RECORDED INFORMATION ::
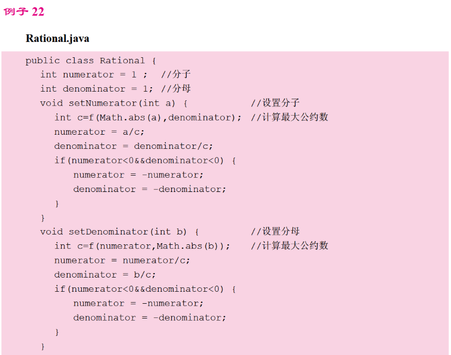Click the "例子 22" heading
The image size is (451, 355).
click(x=24, y=11)
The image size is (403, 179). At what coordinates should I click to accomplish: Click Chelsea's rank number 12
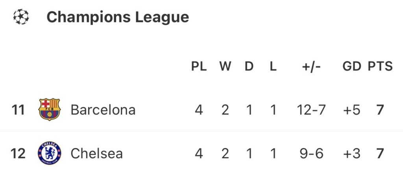pyautogui.click(x=18, y=153)
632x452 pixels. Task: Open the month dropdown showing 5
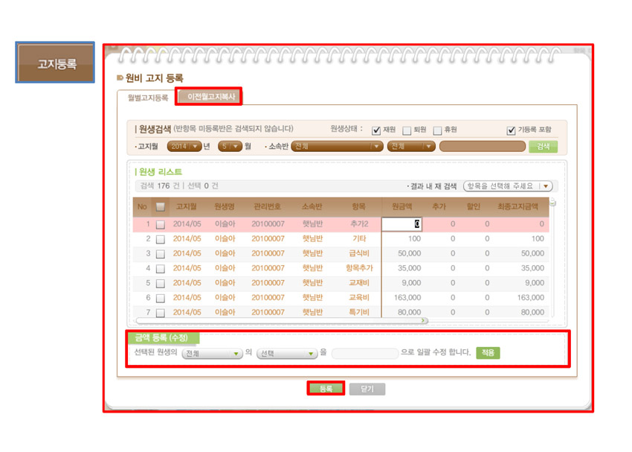pyautogui.click(x=229, y=147)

INSTRUCTIONS TO FOLLOW :: Omitting all pictures, retype exactly the lines from the line containing "The image size is (403, 179)." down to the last line above, both ends included.

TASK OUTPUT ::
The image size is (403, 179). At what coordinates should I click to accomplish: Click Chelsea's rank number 12
pyautogui.click(x=18, y=153)
632x452 pixels. Task: Open the month dropdown showing 5
pyautogui.click(x=229, y=147)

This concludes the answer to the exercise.